Why are some people uncomfortable with cloud computing? What are the limitations and is there a way forward?



The recent sudden change in Twitter terms of service for developers — the consensus is, despite attempts to backtrack, that they are against third party clients — has unleashed a debate about the current model for web development. Big server farms hold the data and do the number crunching while users access services through thin clients, mostly browsers. At the same time, web services are run by a single company in a monolithic fashion: Google and Microsoft for search, Facebook and Linkedin for social networking, Twitter for microblogging. But it doesn't have to be that way. We all use email and there is ample choice of email providers; you can even run your own server. On top of that, all email providers participate in the same network: you can email anyone independent of what their email address is. This is possible because all email providers use protocols like POP, IMAP and SMTP, that have been donated to the commons by their inventors — notably, the late Jon Postel. The internal workings of the servers can be completely different, as long as they use SMTP to talk to each other and POP or IMAP to talk to the clients. It didn't have to go the way it did. At some point there were several  competing incompatible email services: AOL, Compuserve etc. We could all be using AOL email addresses today if AOL had won, but an open standard won instead. Email is not the only example. The DNS, the system that translates domain names into numeric addresses is based on an international collaborative effort, is distributed in architecture and ownership and based on open, free protocols. Skype, while proprietary, has a decentralized architecture whereby central servers provide directory and search services, but the heavy lifting of voice and video communication is taken on directly by the software running on the user machines. In this case it works well for Skype which retains total control of the network while keeping its server and network costs in check. Then there is the extreme example, the BitTorrent network, where almost every feature, with the partial exception of search, works in a completely decentralized fashion: there are no servers and the clients talk to each other for all their needs. The protocol is open and while several companies offer BitTorrent related software and services, none of them owns or controls significant portions of the network. Among the advantages of decentralized solutions:
  • Competition: different providers can compete on price and service — I see ad supported models as a degradation of service.
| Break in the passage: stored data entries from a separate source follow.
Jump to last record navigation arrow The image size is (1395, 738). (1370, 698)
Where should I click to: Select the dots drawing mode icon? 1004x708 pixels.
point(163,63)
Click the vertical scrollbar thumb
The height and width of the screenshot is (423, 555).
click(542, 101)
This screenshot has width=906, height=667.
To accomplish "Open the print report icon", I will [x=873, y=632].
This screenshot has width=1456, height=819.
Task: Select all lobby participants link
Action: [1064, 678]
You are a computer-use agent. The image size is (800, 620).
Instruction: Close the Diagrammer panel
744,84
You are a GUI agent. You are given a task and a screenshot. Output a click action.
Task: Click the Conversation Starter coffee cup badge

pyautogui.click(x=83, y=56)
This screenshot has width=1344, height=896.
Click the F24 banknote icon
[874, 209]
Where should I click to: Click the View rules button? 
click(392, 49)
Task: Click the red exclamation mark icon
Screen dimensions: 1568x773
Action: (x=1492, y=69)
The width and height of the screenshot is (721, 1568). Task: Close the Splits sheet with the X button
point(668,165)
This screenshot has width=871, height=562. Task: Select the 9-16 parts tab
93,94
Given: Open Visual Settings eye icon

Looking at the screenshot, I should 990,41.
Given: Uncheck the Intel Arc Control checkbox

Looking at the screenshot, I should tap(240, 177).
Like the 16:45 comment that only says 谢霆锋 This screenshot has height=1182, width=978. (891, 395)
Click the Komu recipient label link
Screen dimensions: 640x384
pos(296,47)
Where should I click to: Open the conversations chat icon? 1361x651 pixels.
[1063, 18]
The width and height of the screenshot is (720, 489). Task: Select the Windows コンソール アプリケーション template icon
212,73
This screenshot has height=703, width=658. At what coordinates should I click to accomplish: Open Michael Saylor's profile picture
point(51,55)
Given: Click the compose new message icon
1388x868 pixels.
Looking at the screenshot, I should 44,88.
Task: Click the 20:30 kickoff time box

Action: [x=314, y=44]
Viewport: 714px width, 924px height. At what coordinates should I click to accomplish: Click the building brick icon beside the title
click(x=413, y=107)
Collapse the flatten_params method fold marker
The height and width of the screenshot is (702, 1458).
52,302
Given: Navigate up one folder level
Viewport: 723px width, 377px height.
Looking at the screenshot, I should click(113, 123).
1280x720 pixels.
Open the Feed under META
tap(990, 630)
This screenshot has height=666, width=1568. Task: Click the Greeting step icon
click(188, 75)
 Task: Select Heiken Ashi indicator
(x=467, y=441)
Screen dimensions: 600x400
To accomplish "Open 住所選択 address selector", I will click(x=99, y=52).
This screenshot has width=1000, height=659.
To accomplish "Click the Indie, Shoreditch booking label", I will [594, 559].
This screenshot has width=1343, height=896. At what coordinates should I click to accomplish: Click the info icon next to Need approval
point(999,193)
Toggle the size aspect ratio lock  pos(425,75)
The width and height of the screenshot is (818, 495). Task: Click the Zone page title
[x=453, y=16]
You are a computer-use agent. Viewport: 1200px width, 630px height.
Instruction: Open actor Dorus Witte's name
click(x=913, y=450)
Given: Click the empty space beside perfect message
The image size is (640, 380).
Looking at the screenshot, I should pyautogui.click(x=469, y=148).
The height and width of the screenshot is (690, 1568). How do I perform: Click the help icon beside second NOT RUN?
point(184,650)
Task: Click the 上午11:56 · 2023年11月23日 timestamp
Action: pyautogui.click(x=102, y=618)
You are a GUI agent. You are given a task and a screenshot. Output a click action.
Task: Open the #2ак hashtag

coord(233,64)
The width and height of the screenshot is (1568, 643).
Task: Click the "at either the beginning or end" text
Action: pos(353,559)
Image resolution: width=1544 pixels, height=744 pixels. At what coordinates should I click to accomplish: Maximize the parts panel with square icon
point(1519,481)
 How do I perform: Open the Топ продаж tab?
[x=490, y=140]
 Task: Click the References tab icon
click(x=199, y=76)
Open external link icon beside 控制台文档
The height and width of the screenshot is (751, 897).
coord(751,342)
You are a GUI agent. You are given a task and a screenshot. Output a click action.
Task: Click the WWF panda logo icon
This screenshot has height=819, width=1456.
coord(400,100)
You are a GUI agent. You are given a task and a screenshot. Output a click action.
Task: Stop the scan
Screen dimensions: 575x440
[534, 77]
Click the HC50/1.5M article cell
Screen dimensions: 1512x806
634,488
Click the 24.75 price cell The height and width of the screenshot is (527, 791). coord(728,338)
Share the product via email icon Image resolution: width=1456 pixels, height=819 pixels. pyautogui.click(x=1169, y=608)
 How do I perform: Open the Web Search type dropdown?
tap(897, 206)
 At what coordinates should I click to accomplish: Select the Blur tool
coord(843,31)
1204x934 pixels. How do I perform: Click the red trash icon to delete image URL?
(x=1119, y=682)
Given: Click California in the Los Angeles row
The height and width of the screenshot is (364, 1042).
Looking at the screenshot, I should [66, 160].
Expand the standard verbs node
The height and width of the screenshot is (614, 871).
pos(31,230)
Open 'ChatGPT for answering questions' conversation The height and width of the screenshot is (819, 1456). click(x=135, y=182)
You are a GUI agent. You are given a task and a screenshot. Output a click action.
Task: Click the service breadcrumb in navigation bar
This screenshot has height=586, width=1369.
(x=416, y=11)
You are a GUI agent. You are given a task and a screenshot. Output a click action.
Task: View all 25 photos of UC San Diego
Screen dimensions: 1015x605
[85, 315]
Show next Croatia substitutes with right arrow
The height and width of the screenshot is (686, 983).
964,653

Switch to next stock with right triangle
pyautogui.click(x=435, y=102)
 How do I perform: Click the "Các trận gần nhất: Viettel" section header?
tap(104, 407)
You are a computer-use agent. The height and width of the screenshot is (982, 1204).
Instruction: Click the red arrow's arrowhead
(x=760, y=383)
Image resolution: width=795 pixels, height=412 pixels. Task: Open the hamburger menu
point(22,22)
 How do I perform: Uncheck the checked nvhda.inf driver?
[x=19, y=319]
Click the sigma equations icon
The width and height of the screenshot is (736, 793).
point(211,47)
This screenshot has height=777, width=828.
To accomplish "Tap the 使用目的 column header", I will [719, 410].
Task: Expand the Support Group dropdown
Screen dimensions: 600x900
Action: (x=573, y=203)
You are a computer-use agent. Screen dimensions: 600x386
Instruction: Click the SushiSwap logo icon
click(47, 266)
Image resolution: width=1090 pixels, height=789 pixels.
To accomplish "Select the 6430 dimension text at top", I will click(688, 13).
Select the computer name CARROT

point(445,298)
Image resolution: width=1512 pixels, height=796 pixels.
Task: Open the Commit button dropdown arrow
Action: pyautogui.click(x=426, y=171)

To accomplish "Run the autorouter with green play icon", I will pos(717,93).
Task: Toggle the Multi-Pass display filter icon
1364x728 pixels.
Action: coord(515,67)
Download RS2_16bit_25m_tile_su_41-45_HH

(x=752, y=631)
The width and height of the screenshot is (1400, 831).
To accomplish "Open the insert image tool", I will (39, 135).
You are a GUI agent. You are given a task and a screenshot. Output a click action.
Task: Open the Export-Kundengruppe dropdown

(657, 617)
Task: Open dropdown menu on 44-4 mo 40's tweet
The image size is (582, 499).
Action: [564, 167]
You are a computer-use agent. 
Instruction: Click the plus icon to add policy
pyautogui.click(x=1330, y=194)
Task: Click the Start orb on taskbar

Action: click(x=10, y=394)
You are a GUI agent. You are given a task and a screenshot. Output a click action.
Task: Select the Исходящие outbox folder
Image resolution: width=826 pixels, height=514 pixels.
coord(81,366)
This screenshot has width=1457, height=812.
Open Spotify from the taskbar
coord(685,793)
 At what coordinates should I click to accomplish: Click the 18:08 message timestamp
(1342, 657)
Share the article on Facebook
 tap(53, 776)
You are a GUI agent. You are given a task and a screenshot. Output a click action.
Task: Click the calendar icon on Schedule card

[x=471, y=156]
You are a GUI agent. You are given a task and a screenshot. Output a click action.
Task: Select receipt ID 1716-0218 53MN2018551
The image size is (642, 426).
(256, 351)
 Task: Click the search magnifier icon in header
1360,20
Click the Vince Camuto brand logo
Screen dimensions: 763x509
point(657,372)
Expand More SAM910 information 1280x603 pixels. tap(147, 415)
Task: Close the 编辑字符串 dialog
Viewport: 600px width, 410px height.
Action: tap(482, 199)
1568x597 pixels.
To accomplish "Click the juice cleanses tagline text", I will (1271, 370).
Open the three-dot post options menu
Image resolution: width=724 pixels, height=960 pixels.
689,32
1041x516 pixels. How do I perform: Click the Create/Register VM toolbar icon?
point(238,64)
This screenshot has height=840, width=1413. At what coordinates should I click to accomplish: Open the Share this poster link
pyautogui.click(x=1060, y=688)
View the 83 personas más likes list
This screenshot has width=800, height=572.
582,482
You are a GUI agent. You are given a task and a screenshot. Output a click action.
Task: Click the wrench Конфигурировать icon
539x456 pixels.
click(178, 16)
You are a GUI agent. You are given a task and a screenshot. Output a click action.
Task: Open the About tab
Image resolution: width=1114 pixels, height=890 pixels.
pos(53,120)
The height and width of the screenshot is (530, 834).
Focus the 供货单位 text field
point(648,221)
  • Lack of lock in: users can switch to alternative providers of equivalent services.
  • Privacy: with appropriate design choices, data can be kept close to the owner and protected with cryptography when on route elsewhere.
  • No need for giant server farms.
  • More local resources, less sensitive to network latency.
  • Disconnected operation.
  • Reliability: harder for an individual, organization or accident to take down a distributed service — not impossible though.
  • Can't go out of business: if there is no central owner, he can't file for bankruptcy. But even distributed services can fall to spam or obsolescence, think of USENET or gopher for instance.
Disadvantages include limitations in what features can be implemented, for instance distributed web search is still an open problem, despite claims to the contrary; difficulty in policing the system — see the email spam problem, or the malware problem on BitTorrent for instance; and lack of economic incentives deriving from the control of a centralized network.
In particular people have been discussing the role and future of open source software in the age of centralized web services. The freedom promise becomes empty for the user if the free software runs on a central server, with the exception of the browser or other thin client.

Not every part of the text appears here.